Marty Supreme does what the best movies can. It entertains us, it takes us new places with new techniques, and it test drives the human experience, creating some kind of model of catharsis where we can see ourselves and learn, maybe, how to live better. 

A Sports Movie with Powerful Themes

And, oh yeah, this is a sports movie. Unlike so many in that genre, the battle isn’t between Marty and some vile villain; his biggest, baddest opponent is, by all counts, a perfectly nice gentleman, probably a more deserving champion than Marty, and certainly a person with no obvious flaws of character. Marty is playing against himself; he’s also playing against the expectations and doubts of others. He’s fighting against fate.

The table tennis scenes are exquisite. Shot straightforwardly, they become their own coordinated excellence, with Chalamet flying around the frame, one part fencing Errol Flynn, one part fist-pumping Michael Jordan. It’s delirious, edge-of-your-seat fun.

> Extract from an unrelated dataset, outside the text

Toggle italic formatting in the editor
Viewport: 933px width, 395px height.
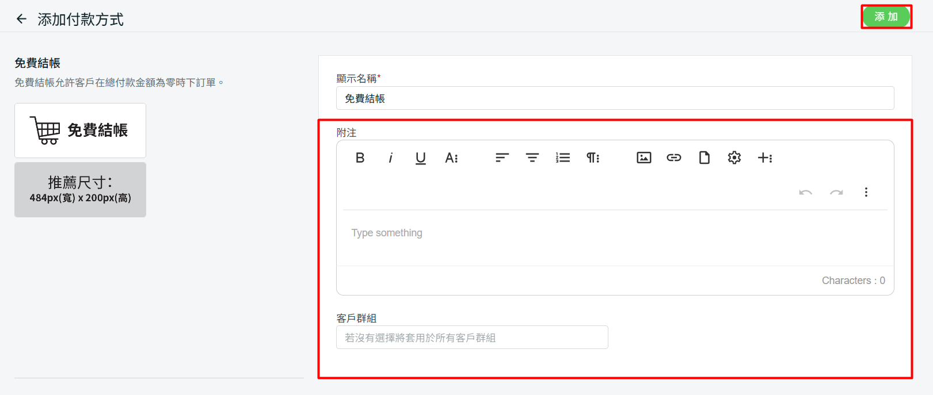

If there is a layer of meaning less looked at in Marty Supreme, it’s the ideas of fatherhood. Marty’s father is never seen or understood completely, but we get a strong sense that Bronstein and Safdie know exactly who he is and what happened. It informs nearly every interaction while never being addressed. Marty struggles with all the father figures of the world, the constant rebel. Be it his overbearing uncle, the head of the table tennis league, the business-savvy Rockwell, and the list goes on. 

The final scene of the film suggests again how much this idea of fatherhood has been at the core of everything.

The Right Movie For Right Now

Hollywood’s struggle to bring audiences into theaters of late is well documented, and in some ways, it’s a reflection of the format’s fade from the cultural spotlight. There are many other places to be entertained, and the movies have been chasing past performance models in perpetuity. With a slowly shrinking hold on international attention, it might be time to consider what kinds of projects and tactics bring back the importance and relevance of this craft. Movies like Marty Supreme do all that, but they require risk on new ideas, unfamiliar tactics, and stories we haven’t seen before. In short, nobody knows if they’ll work, and the bet is big. 

But like the film’s protagonist, the industry needs to dream big again and take bold risks. Safety in numbers is a race to mediocrity; the dwindlingly small number of people willing to keep going to the same specific titles that have worked before won’t set afire new generations. Fortunately for all of us, though, A24 is making like Marty Supreme with talents like Chalamet and Safdie. 

The failure would be, of course, making more movies like Marty Supreme when what we need is more studios like A24 betting on talents like these, letting them create things we’ve never seen before.